As though some unseen force wants me to feel my mother’s presence, her engagement ring slips free from my hoodie collar and swings against my apron bib. “After my dad died, she remarried.”
An image of Dominic and my mother exchanging vows scores my lids. There was love there, but it wasn’t as pure or all-consuming as the one that existed between her and my father.
My lashes drag low. “Even though my stepfather welcomed me into his family, his home never became mine.”
She draws her head back an inch, as if reassessing me. “You have stepsiblings?”
I lock eyes with her when I say, “Two stepbrothers. Twins.” What if she wore the dress to throw me off my game and get me to confess that I’m not who I say I am?
My phone vibrates hard enough to taser my thigh. I’m guessing it’s Carlos, calling—again—to talk through whether his pot habit might be affecting his memory after locking his keys in his car earlier.

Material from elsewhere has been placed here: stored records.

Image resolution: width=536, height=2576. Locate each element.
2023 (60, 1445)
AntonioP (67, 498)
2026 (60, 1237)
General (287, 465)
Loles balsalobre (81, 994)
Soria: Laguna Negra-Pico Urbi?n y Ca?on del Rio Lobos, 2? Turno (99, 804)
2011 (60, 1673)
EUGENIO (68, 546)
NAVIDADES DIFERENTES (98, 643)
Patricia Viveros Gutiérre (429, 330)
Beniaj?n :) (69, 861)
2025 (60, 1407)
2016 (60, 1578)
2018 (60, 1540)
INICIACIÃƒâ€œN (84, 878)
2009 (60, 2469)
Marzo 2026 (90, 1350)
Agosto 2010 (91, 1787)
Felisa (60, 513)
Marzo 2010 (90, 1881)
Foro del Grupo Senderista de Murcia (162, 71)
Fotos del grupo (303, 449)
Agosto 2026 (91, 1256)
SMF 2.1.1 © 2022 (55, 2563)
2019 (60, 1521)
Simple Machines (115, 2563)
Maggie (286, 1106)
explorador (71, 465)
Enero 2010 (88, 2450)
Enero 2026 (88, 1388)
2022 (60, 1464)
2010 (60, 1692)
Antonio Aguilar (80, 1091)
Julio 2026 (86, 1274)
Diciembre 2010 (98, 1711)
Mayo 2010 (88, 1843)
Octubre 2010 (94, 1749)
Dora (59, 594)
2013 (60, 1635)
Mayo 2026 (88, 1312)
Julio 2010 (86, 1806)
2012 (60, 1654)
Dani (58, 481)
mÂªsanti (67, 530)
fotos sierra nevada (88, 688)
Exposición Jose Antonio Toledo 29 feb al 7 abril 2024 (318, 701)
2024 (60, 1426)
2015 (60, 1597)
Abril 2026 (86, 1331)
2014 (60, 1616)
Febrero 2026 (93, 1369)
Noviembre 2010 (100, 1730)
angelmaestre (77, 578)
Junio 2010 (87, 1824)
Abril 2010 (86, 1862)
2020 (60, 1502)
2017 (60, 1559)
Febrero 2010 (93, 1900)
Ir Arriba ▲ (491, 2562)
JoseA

Although I advised him to cut down, I suspect his memory lapse has more to do with running into Electra when she visited my camper than with any recreational drug use.
The second time my phone vibrates, Electra drops her gaze to my pocket. “Sounds urgent.”
“It’s not.”
“How do you know?”
“Because the only thing that’d make me drop everything is a message from you.”
Suspicion flickers across her pretty eyes. When my phone vibrates a third time, she asks, “Want me to check who’s so desperate to get your attention?”
“No. Whoever it is, they can wait.”
Another message drops. What if it’s Hudson? What if Sullivan hurt Quinn? What if?—
“Clearly, they can’t wait.” Electra’s whisper caresses my neck like a blade, causing my turbulent pulse to spike some more.
“Fine. Check.”
Without breaking my stare, she reaches into my pocket. The feel of her fingers has my dick springing toward them. I’m a second away from breaking out into cold sweats yet still hard?
If an Atlantean doesn’t blow off my head for destroying their precious mine, I’ll have to have it examined.